Colombian coffees differ in flavor from region to region because of the unique microclimates and processing styles. Farmers will pick and process coffee during the week and drive it in to town on Saturday to sell. So coffees from the town of Pitalito will be different from the coffees out of Campo Alegre, for instance.
History of Production
For many years, Colombia was the number-one world producer of washed coffees, and the second-largest producer to Brazil. In 2000, Colombia was surpassed by Vietnam, and then the rust infestation of 2008 set them back significantly. Today they are currently in the top five of coffee production with roughly 10 million bags per year.
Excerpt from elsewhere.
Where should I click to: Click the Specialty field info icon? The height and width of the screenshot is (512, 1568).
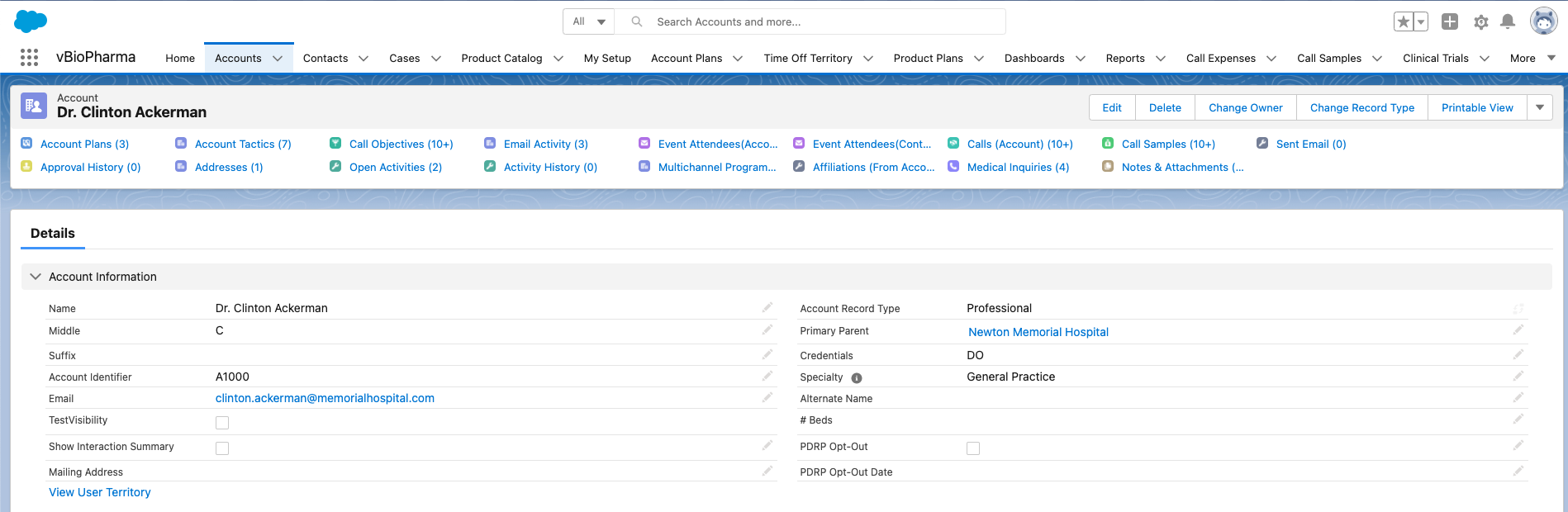click(857, 378)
Colombians farmers and citizens alike drink a lot of coffee every day; nearly 20% of their annual production.
Colombia has over 600,000 farms, most of them farmed by small landholders with less than 5 acres nestled in the hills at roughly 1,200 to 2,000 meters above sea level.
The National Federation of Coffee Growers, Federación Nacional de Cafeteros de Colombia is a quasi-governmental industry association which represents 500,000 of the nation’s coffee producers. Founded in 1927, the FNC has been responsible for creating a name for Colombian coffee with their well-known spokesman, the fictional, charismatic Juan Valdez. The FNC guarantees purchase of green coffee to every farmer in the country, but farmers are under no obligation to sell to them.
The federation supports research and development in the production of coffee through grants to local universities and through federation sponsored research institutes. They have agronomists on staff that go out in to the field to help farmers with the production of coffee, fruit, beans and other vegetables. These “technicos” also carry the message that the FNC is spreading which can be of great debate as well. 88% of Colombia’s growers have less than 6 acres of coffee. It is very common for these small producers to band together as an association like a co-op and to communicate with the FNC and elect representative members to its body. The federation also monitors production to ensure export quality standards are met by sampling every coffee that passes through port to make sure that it meets standards for cleanliness, screen size and cup. For all of these services they exact a fee of about $.03 cents per pound.